Provided information =
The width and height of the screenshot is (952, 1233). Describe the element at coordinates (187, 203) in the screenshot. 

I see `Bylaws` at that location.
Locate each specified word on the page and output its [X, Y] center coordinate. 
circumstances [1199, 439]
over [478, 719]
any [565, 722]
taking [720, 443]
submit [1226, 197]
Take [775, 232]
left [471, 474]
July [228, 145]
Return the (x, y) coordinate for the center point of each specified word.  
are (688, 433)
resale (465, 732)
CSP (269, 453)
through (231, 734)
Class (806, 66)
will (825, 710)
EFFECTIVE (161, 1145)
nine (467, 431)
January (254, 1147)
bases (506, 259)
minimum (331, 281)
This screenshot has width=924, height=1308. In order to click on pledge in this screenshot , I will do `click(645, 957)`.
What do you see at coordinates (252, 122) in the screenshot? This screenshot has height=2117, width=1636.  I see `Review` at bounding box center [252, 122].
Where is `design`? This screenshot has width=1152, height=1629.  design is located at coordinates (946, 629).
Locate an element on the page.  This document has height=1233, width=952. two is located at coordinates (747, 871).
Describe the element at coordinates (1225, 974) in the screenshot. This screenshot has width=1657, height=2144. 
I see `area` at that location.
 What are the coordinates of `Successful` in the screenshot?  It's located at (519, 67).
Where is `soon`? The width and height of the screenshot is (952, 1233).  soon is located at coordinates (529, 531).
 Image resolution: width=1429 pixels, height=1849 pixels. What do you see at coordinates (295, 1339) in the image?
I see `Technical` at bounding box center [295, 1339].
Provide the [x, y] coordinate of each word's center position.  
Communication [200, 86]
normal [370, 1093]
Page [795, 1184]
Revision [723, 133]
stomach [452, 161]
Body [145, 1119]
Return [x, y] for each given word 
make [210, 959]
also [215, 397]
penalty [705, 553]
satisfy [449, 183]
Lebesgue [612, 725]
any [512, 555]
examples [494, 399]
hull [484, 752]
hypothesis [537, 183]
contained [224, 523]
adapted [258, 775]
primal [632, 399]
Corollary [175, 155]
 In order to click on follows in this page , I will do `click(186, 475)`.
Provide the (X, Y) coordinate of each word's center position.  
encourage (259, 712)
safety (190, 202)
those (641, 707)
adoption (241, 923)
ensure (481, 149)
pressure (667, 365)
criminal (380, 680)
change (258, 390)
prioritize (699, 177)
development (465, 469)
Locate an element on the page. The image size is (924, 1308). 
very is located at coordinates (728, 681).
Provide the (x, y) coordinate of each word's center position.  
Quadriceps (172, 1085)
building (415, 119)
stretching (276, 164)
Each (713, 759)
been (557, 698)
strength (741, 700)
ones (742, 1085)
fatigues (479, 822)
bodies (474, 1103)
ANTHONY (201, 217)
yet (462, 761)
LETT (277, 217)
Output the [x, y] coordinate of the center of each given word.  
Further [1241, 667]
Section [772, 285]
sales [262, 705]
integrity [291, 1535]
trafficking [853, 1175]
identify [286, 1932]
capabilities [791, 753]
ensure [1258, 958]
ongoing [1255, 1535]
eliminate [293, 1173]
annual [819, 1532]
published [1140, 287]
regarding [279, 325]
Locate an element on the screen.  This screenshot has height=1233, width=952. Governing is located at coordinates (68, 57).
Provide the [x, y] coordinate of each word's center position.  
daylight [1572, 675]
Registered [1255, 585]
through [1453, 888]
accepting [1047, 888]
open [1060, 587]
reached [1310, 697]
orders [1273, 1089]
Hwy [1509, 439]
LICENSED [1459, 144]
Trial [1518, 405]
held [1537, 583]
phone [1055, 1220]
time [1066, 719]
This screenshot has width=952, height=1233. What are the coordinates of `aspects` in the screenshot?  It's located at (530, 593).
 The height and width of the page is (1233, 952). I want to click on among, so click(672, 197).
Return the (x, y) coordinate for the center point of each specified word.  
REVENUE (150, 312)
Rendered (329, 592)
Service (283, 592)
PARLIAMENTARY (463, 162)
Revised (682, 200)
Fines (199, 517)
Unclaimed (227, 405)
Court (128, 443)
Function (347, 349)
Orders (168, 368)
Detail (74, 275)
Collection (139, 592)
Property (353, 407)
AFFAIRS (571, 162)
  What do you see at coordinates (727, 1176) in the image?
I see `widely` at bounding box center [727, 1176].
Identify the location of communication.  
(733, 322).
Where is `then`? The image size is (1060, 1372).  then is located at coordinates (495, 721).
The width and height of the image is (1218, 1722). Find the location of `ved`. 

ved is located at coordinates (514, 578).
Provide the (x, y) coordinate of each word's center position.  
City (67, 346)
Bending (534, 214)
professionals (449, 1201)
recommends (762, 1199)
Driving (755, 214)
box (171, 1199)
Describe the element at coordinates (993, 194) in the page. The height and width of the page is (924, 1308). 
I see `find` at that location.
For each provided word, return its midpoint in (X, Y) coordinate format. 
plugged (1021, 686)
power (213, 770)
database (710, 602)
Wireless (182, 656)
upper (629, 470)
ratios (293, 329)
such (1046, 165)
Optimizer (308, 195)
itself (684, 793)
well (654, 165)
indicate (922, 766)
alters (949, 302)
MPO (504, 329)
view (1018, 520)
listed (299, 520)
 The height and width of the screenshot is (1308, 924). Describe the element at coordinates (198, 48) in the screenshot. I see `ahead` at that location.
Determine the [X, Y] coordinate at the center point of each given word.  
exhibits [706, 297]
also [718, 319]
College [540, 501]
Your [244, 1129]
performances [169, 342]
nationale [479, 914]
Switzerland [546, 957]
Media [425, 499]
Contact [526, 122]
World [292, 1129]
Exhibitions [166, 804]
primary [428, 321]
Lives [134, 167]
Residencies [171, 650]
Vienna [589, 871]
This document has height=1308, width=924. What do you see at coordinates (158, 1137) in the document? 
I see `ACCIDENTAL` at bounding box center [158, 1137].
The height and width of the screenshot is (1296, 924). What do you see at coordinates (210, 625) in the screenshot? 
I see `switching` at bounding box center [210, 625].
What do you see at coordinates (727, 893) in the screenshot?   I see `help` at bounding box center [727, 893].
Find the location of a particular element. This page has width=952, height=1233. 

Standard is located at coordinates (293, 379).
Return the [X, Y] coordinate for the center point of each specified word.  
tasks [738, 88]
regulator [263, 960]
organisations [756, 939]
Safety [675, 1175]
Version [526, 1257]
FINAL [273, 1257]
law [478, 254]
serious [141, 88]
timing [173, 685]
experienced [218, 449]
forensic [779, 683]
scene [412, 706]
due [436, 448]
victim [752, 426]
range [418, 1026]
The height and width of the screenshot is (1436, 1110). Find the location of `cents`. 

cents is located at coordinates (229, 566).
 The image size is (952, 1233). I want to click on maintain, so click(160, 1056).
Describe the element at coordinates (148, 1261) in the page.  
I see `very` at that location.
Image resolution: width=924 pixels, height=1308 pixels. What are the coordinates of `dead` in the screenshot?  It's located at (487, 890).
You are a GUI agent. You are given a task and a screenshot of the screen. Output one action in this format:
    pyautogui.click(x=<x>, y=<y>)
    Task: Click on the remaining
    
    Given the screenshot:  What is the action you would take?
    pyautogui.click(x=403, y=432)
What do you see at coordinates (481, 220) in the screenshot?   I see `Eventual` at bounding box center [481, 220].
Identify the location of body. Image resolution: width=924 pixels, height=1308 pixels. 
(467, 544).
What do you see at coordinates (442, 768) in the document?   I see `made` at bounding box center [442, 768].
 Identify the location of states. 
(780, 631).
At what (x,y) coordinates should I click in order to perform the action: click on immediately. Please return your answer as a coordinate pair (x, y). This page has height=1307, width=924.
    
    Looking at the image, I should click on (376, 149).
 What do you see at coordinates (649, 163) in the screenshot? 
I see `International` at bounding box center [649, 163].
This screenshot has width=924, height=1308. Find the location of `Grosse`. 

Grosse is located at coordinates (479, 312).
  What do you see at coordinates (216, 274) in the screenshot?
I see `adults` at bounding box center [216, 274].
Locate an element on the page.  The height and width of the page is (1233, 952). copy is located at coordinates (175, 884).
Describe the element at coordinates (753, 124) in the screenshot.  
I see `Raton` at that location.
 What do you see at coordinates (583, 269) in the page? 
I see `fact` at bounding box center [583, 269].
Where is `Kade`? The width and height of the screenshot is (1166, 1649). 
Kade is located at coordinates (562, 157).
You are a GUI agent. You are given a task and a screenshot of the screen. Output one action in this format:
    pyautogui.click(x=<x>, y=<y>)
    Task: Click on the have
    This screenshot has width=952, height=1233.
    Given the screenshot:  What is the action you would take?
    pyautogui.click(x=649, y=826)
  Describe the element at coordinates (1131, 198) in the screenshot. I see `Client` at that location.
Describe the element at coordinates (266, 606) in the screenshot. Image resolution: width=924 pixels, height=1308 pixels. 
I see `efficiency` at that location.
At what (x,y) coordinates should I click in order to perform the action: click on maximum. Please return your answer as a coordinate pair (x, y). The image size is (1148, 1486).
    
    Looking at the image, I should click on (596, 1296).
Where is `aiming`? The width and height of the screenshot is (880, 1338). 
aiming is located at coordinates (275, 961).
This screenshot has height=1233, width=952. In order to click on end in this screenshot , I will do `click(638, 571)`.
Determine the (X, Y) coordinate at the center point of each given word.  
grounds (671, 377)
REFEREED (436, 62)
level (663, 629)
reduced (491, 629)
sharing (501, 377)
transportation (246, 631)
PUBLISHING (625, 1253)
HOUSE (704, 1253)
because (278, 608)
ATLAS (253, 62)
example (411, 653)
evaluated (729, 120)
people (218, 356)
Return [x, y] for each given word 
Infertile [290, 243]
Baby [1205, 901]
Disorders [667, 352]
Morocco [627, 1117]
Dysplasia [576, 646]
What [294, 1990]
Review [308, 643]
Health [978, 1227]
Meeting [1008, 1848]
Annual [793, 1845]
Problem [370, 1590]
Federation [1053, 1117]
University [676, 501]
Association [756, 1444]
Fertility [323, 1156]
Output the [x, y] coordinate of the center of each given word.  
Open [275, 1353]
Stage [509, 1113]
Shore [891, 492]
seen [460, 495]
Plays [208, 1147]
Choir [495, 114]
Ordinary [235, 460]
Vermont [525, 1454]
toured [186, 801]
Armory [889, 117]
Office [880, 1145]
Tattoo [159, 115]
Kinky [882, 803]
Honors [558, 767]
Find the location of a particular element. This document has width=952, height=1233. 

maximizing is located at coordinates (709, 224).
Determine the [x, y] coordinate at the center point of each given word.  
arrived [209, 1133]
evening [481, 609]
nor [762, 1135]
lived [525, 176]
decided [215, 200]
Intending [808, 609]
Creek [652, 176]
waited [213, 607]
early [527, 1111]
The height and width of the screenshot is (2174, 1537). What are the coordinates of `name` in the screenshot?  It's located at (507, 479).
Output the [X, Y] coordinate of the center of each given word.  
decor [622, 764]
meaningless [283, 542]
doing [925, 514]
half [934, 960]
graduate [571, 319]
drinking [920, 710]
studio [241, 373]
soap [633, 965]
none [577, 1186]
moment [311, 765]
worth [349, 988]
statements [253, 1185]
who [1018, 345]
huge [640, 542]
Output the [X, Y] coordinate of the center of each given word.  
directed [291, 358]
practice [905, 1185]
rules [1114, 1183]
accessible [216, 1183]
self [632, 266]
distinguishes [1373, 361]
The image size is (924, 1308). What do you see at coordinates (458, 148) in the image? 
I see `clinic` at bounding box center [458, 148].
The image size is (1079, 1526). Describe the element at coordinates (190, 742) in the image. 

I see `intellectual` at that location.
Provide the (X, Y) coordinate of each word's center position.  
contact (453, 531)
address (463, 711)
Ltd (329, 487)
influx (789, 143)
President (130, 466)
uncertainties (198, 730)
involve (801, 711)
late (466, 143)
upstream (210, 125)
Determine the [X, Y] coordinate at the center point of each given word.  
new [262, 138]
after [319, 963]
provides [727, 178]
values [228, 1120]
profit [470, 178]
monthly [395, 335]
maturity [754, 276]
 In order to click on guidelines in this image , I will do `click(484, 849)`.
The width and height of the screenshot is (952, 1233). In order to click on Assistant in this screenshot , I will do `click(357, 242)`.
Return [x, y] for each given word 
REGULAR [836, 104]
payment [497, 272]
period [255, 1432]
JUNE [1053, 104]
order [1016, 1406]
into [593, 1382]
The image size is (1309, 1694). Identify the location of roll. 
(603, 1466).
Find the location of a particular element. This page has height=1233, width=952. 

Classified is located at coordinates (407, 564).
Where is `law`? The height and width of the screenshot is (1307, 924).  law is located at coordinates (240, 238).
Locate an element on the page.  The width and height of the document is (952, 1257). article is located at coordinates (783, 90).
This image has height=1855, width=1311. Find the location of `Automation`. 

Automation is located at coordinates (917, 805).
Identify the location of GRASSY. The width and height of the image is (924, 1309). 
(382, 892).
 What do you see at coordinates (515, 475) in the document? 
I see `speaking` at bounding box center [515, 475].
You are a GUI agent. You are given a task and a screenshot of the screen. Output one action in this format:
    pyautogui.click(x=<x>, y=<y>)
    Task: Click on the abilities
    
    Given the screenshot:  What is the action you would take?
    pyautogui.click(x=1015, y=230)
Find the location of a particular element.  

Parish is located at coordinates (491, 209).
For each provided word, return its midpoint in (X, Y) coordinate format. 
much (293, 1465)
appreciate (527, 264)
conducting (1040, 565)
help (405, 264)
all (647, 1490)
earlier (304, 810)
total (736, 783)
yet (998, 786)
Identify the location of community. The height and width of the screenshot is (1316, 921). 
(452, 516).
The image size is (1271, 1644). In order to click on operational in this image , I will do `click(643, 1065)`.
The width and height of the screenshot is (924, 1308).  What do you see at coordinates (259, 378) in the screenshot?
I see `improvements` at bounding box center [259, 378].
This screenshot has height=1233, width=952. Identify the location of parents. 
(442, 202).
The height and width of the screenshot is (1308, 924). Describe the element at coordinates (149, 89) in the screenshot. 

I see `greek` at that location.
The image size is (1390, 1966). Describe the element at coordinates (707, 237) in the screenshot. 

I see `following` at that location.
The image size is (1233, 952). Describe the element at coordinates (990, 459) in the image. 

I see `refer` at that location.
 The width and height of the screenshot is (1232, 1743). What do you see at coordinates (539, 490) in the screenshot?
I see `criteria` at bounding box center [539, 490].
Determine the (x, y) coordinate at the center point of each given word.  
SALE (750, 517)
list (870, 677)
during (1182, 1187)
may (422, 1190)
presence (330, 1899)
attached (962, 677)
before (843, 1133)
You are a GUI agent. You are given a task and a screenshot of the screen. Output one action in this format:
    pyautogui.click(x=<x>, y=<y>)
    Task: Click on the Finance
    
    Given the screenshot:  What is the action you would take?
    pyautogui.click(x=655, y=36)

The problem = Copy out the material above verbatim, from the line holding "decided [215, 200]" through the line holding "upstream (210, 125)", both lines included.

The output =
decided [215, 200]
Intending [808, 609]
Creek [652, 176]
waited [213, 607]
early [527, 1111]
The height and width of the screenshot is (2174, 1537). What are the coordinates of `name` in the screenshot?  It's located at (507, 479).
Output the [X, Y] coordinate of the center of each given word.  
decor [622, 764]
meaningless [283, 542]
doing [925, 514]
half [934, 960]
graduate [571, 319]
drinking [920, 710]
studio [241, 373]
soap [633, 965]
none [577, 1186]
moment [311, 765]
worth [349, 988]
statements [253, 1185]
who [1018, 345]
huge [640, 542]
Output the [X, Y] coordinate of the center of each given word.  
directed [291, 358]
practice [905, 1185]
rules [1114, 1183]
accessible [216, 1183]
self [632, 266]
distinguishes [1373, 361]
The image size is (924, 1308). What do you see at coordinates (458, 148) in the image? 
I see `clinic` at bounding box center [458, 148].
The image size is (1079, 1526). Describe the element at coordinates (190, 742) in the image. 

I see `intellectual` at that location.
Provide the (X, Y) coordinate of each word's center position.  
contact (453, 531)
address (463, 711)
Ltd (329, 487)
influx (789, 143)
President (130, 466)
uncertainties (198, 730)
involve (801, 711)
late (466, 143)
upstream (210, 125)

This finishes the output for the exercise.